Generally, the relative proportion of amino-functional silane to
isocyanato-functional silane will be about 1:0.2 to about 1:1. In a
preferred embodiment, the relative proportion of amino-functional
silane to isocyanato-functional silane will be about 1:0.5 to about
1:0.8.
[0035] The organic-functional silane adduct generally will be
present in the primer composition in an amount of about 0.2% to
about 15% based on the dry weight of the total composition.
Preferably, the silane adduct will be present in the primer
composition in an amount of about 0.5% to about 5% based on the dry
weight of the total composition. In a preferred embodiment, an
excess of amino-functional silane will be present in the primer
composition. This excess amino-functional silane is provided to
react with any remaining isocyanate from the previous reaction of
amino-functional silane with isocyanato-functional silane.
[0036] The phenoxy resin used in the composition of the present
invention is provided as a toughener. Any phenoxy resin may be
used; however, in a preferred embodiment, the phenoxy resin is
crosslinked by a phenolic resin. It has been found that the
reaction product of phenoxy resin crosslinked by phenolic resin has
satisfactory thermal stability and hydrophobicity, enhancing the
wet adhesion of the primer to the substrate. When phenoxy resin and
a phenolic resin are provided in the primer composition, heat
provided during the curing process in the bonding of an elastomeric
material to a substrate with the primer compositions enables the
crosslinking of the phenoxy resin by the phenolic resin.
[0037] The phenoxy resin may be any commercially available phenoxy
resin such as Paphen phenoxy resin. The phenoxy resin generally
will be present in the primer composition in an amount of about 10%
to about 80% based on the dry weight of the total composition. In a
preferred embodiment, the phenoxy resin is present in an amount of
about 20% to about 50% based on the dry weight of the total
composition.
[0038] The phenolic resin useful in the primer composition may be
any resole or thermoset phenolic resin. In a preferred embodiment,
the phenolic resin generally will be an alkylated thermosetting
phenolic resin. In the most preferred embodiment, the phenolic
resin is a butylated thermosetting phenolic resin such as GPRI
7590. The phenolic resin generally will be present in the primer
composition in an amount of about 5% to about 70% based on the dry
weight of the total composition. In a preferred embodiment, the
phenolic resin is present in an amount of about 15% to about 45%
based on the dry weight of the total composition.

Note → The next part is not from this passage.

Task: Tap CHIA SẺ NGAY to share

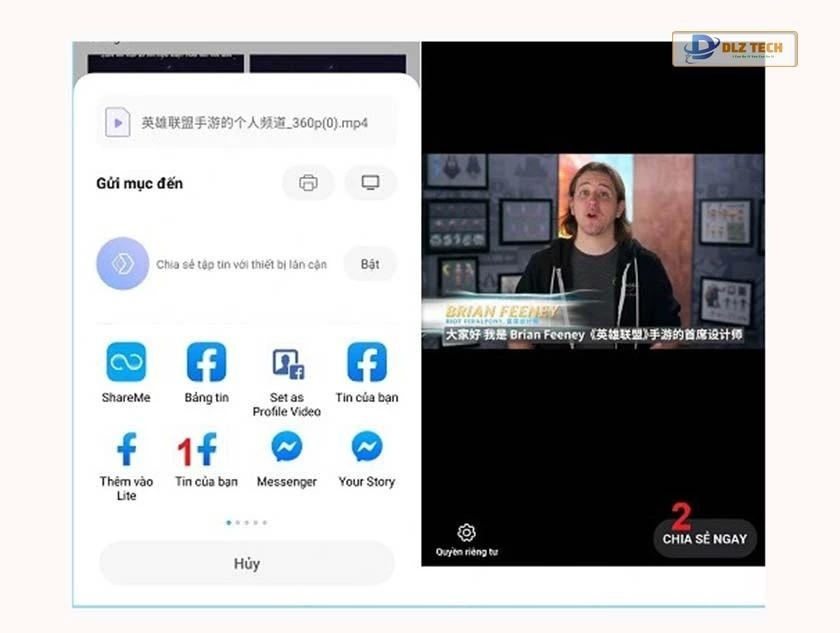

[0039] The primer composition of the present invention also
preferably contains a filler component, such as carbon black, metal
oxides, organic fillers or talc. In a preferred embodiment, the
filler component is talc. Any talc may be used, but the preferred
talc is a surface treated talc, such as Mistron ZSC, which is
surface treated with zinc stearate to obtain a hydrophobic surface.
Due to the flake shape, talc is believed to have much better
barrier properties than non-flake type fillers. Moreover, the
surface treated talc has been found to have much higher
hydrophobicity than untreated talc products. It is further believed
that the high hydrophobicity of the treated talc reduces the water
absorption rate which, in return, slows down the hydrolysis process
of the crosslinked silanes of the present invention. The talc
generally will be used in an amount of about 5% to about 60% by dry
weight of the total composition. In a preferred embodiment, the
talc will be used in an amount of about 20% to about 40% by dry
weight of the total composition.
[0040] The primer compositions of the present invention can
optionally contain well-known additives including plasticizers,
pigments, reinforcing agents, and the like, in amounts employed by
those skilled in the primer or adhesive arts to obtain the desired
color and consistency. Typical optional additives include titanium
dioxide, carbon black, and zinc oxide.
[0041] The dry components of the primer composition of the present
invention generally will be mixed with one or more compatible
solvents. These solvents may be organic solvents such as ketones,
acetates, hydrocarbons, or alkyl alcohols. In one embodiment, the
solvent component is a mixture of organic solvents. Preferred
solvents include toluene, ethyl acetate or isopropyl alcohol. The
solvent component generally will be used in an amount of about 20%
to about 90% by wet weight of the total composition. In a preferred
embodiment, the solvent will be used in an amount of about 60% to
about 80% by wet weight of the total composition.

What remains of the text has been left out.